"I could stand in the middle of Fifth Avenue and shoot somebody, and I wouldn't lose any voters, okay? " Trump
The American dream is about freedom. Pelosi
Wandering the information superhighway, he came upon the last refuge of civilization, PoFo, the only forum on the internet ...
mdinh1 wrote:What is the argument behind the idea that the state shouldn't be involved in victimless crimes like drug and alcohol addiction? A typical argument I hear is that "we can't just make law based on protecting people, it has to be based on morality, too (and then something along the lines of drug usage is immoral). When we legalize drugs, we're pretty much saying that it's an okay act. Even if someone is just sitting in his house getting drunk or getting high and harming no one else, we are at fault if we do nothing about his problem."
What is the principle behind keeping the government out of victimless crimes (however self destructive they may be)?
Dr House wrote:Since government action is by very definition violent, by permitting this to be done what we are saying is "you have not done violence on others, but because you harmed yourself we give the police permission to inflict violence upon you".
Harmattan wrote:And it is a myth that the prohibition had no effect on alcohol consumption. On the opposite it did significantly reduce it, even if you only consider the latter years. And I suspect the police was more lax and corrupted during those years than they are now, which means that our prohibition would have stronger effects now than their already efficient prohibition.
The trade of the most dangerous drugs cannot be legal since its managers would be prosecuted under penal laws for endangering people's lives, and since the business would likely not be profitable if it had to compensate victims in front of civil courts. The tobacco industry is borderline, the drugs industry would be way over the border. You would have to make it legal to poison people.
And more generally, as much as I admit the libertarian position's merits in other cases, I simply do not want to live in a world where you can willingly enter slavery or a manhunting TV reality show, or sell your body to the cannibal butchery after your death. I do not want to live in multikuti libertarian district #19, I want to live in a country that resembles me, with a large but bounded freedom
Harmattan wrote:I am fine with the decriminalization of consumption (not trade), but with a few important restrictions:
* in public spaces one must not be in a severely altered mental state.
* the police can also arbitrarily detain someone who seems to have taken an illegal drug for 12h and run biological tests.
* someone convicted to be on drugs must tell policemen where, when and to whom he bought the drug, and let them gather evidences (including giving them the right to access recent communications and other electronic fingerprints). Refusing is a penal offense.
* if his health is worrying, policemen can ask for a medical check-up before he is released, and use force interning for his own good if necessary.
* if one committed an infraction where his addiction was thought to be a factor, he must receive an additional sentence, or follow a therapy with a one probative year after that.
DrSteveBrule wrote:Point 3 is somewhat worrying though, as it would be a significant impediment for addicts seeking treatment.

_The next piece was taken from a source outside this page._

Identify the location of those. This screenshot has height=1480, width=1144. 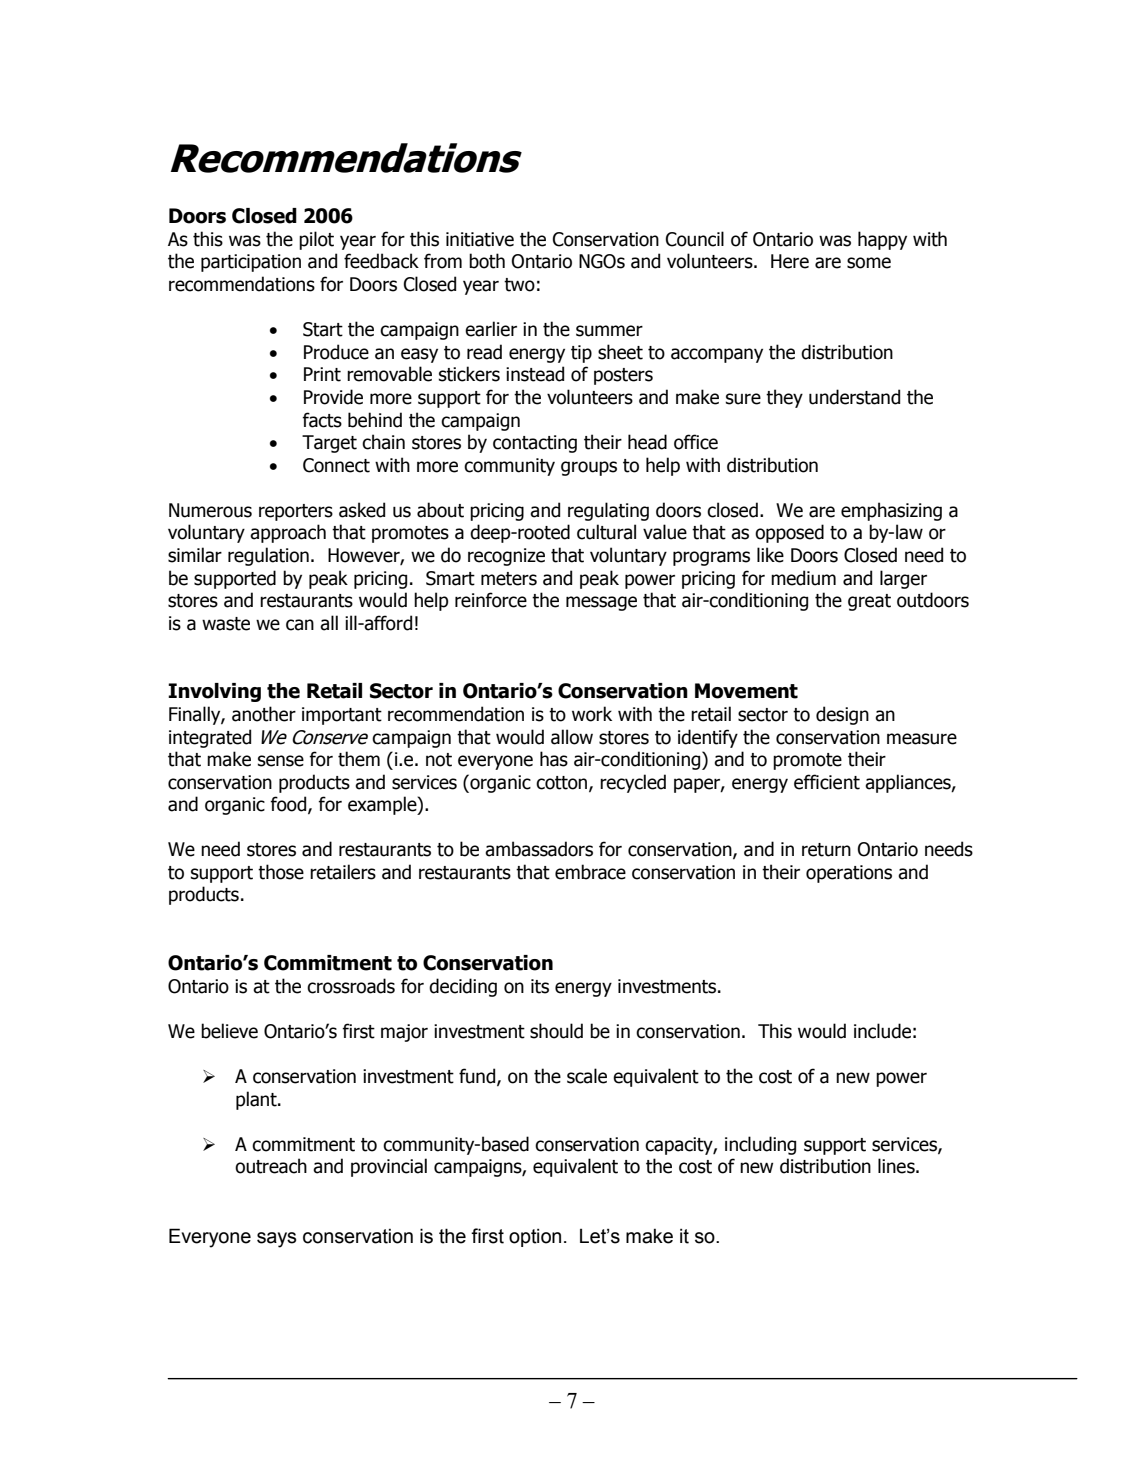
(281, 872).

That's counterproductive to an approach operating on the premise that combatting the drug trade by reducing the demand is far more effective than any supply side reduction measures.

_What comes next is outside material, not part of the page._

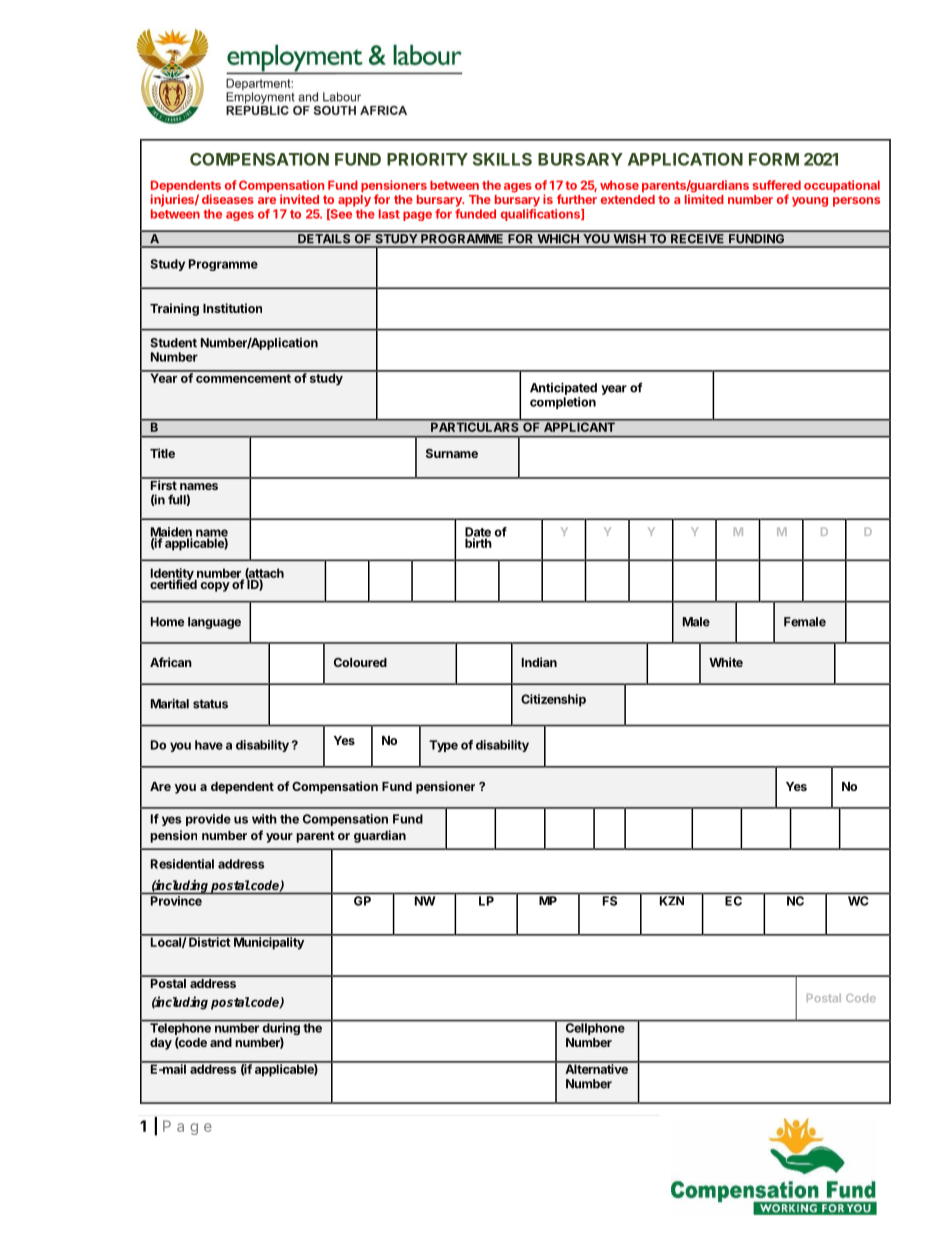 The height and width of the document is (1233, 952). Describe the element at coordinates (162, 453) in the document. I see `Title` at that location.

Harmattan wrote:This is a good point but a hospital or a center distributing needles would have no cop asking people who their dealer is. It is entirely possible to make sure that cops only conduct such operations in the street and deal zones.
I did not assume such premise and I fail to see why cops should stop hunting for people dealing poison and who rely on lethal violence to control territories. I do believe it is possible to marry a demand-side and supply-side policy, and it is already done to a large extent in Europe.
For me decriminalizing consumption in the terms I mentioned is only motivated by morale reasons.